Mistake #3 – Focusing Narrowly on Procurement Prices

Often executives simply say that an overhead function, such as compliance, must “aim their reductions” at outside vendors. This may lead to more negotiations over suppliers’ pricings or attempts to negotiate high discounts. However the author’s note that this blanket approach often fails to take into account the precise mix of goods and services that a compliance department may use. Further, this gross approach focuses too narrowly on negotiating the price and fails to examine how the compliance function might actually consume goods and services from outside vendors. The authors note, “As a result, they miss potential large opportunities to lower spending.”

Mistake #4 – Maximizing Throughput

This mistake revolves around simply trying to get professionals to work faster. However, as with physicians, this mistake “is not sensitive to the impact of seemingly arbitrary standards on [compliance] outcomes.” Interesting what may be true is quite the opposite that a compliance function can receive greater overall productivity by spending more time with fewer problems. This is because by spending less time with problems up front, a compliance professional may be able to bring greater risk management techniques to bear, which can work to prevent or even proscribe a compliance issue rather than simply detecting it after something has occurred.

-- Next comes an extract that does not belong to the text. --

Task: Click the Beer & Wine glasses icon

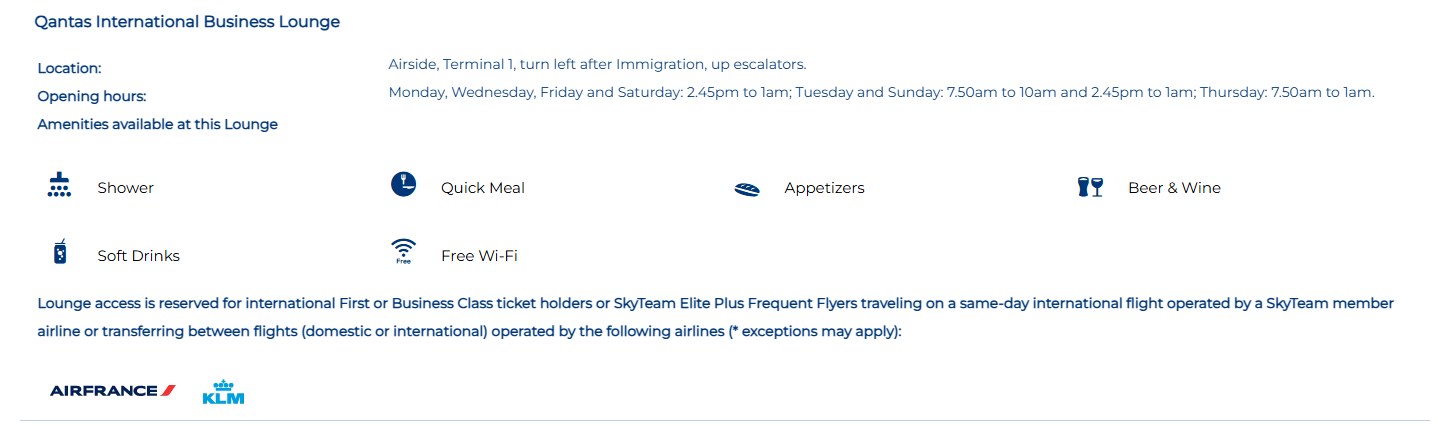Action: pyautogui.click(x=1090, y=187)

The more time the compliance function can spend in counseling, monitoring or performing in-person training, the more benefits will be paid off from preventing compliance issues from becoming FCPA violative events.

Mistake #5 – Failing to Benchmark and Standardize

Benchmarking is recognized as a key tool of the compliance practitioner. However it is rarely thought of a cost-cutting tool or a cost-efficiency mechanism. Many compliance practitioners can only see the no ‘one-size-fits-all’ proscription which blocks them from seeing what other compliance practitioners might be doing to achieve similar results. If other companies can be used to determine a range of compliance techniques and strategies, perhaps they could also be consulting for the standardization of certain processes or procedures, which might lead to greater cost efficiencies. One constant about compliance is that there are no trade secrets in compliance. A constant about compliance professionals is that they will always share information on their program. Use the knowledge of others to help you deliver a compliance solution in a more cost-effective approach.

The compliance profession is maturing. Costs and inefficiencies can be the result of “mismatched capacity, fragmented delivery, suboptimal outcomes and inefficient use of technology.” In their penultimate paragraph the authors state, “The current practice of managing and cutting costs from a P&L statement does nothing to address those problems.” Unlike the theater version of The Mousetrap, compliance will experience ups and downs in funding similar to other corporate overhead functions. However, such pinch points might present opportunities for the compliance professional to review and assess a company’s compliance program and come up with ways to make it run more efficiently. For if it is true that there is no ‘one-size-fits-all’ approach to compliance; it is equally true that you are only limited by your imagination. But document how you got there and why and be prepared to defend how you identified your risk, coupled with your management of them.

 

DISCLAIMER: Because of the generality of this update, the information provided herein may not be applicable in all situations and should not be acted upon without specific legal advice based on particular situations.